People can tame all kinds of animals, birds, reptiles, and fish, but no one can tame the tongue. It is restless and evil, full of deadly poison. Sometimes it praises our Lord and Father, and sometimes it curses those who have been made in the image of God. And so blessing and cursing come pouring out of the same mouth. Surely, my brothers and sisters, this is not right! Does a spring of water bubble out with both fresh water and bitter water? Does a fig tree produce olives, or a grapevine produce figs? No, and you can’t draw fresh water from a salty spring. James 3:1-12
I’ve been told by a handful of people that I should have been a lawyer because of how well I can present an argument; I’m pretty sure that a couple of those comment were not meant as compliments at the time.
Words are my greatest asset and at the same time lead to downfall. Controlling my tongue has by far been one of the hardest parts on my journey as a believer. When I get excited about something, I won’t stop talking about it, sharing everything with others, often to the point of too much information. When I get angry, I won’t stop talking – sometimes the better word would be yelling – trying to prove my point, the reason I’m angry, in the hopes that it will convince others to side with me.
Worst of all, I know that I am completely out of control when four letter words start popping out of mouth, unfortunately sometimes in front of my kids. In my past, I used to joke that my language would make a sailor blush (apologies to all the sailors who aren’t foul-mouthed).

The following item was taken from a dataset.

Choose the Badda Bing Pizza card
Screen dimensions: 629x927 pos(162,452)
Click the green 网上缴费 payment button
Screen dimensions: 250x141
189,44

In various stages in my walk with Christ, I have gained much control over my mouth and the words that waterfall out. I have reigned myself in, with the help of Holy Spirit – learned how to hold my tongue even when desperate to talk, practiced giving others the chance to add their input to the conversation, breaking habits of using bad words as an instant emotion release and as the means to feeling more powerful in the moment.
I’m in a season right now, where I am really struggling with controlling my tongue. As a solo mom of three wonderful, yet very high spirited and strong willed children under the age of five, I am exhausted, overwhelmed, stressed out, stretched too thin, did I mention exhausted…and running on empty makes it much harder to control those outbursts in the midst of repetitive daily frustrations.
It is said that the tongue can bring life or death and I want mine to be a bringer of life.
Yesappa, Thank You for giving me the gift of words, for allowing me to share with the world through writing and speaking, by teaching Your Word to those who will listen and hear. Lord, help me better control my tongue, that it won’t be venom to my loved ones, but that it will build-up and encourage. Help my words bring life to my husband, my children, my family and friends, and even the people who seem to be my enemies. Remove the curses from my mouth and fill me with words of love, peace, patience, kindness…and when all that bubbles up is unedifying, help me hold my tongue, keeping silent, instead of lashing out with my two-edged sword. In Jesus’ name. Amen.
Blessings – Julie, Sholavandan, India (written in the U.S.A.)
Unless otherwise indicated, all Scripture quotations are taken from the Holy Bible, New Living Translation, copyright 1996, 2004, 2007 by Tyndale House Foundation. Used by permission of Tyndale House Publishers, Inc., Carol Stream, Illinois 60188. All rights reserved.
One response to “Jeremiah 25, 35, 36, 45; Psalm 133; James 3”
I love what you have written. I have the same issue and I am known in my family for fighting to get the last word in and have dropped a few f-bombs in my time. Your prayer made me imagine the rivers of wonder, blessing and healing the Holy Spirit might release when my tongue is under his control!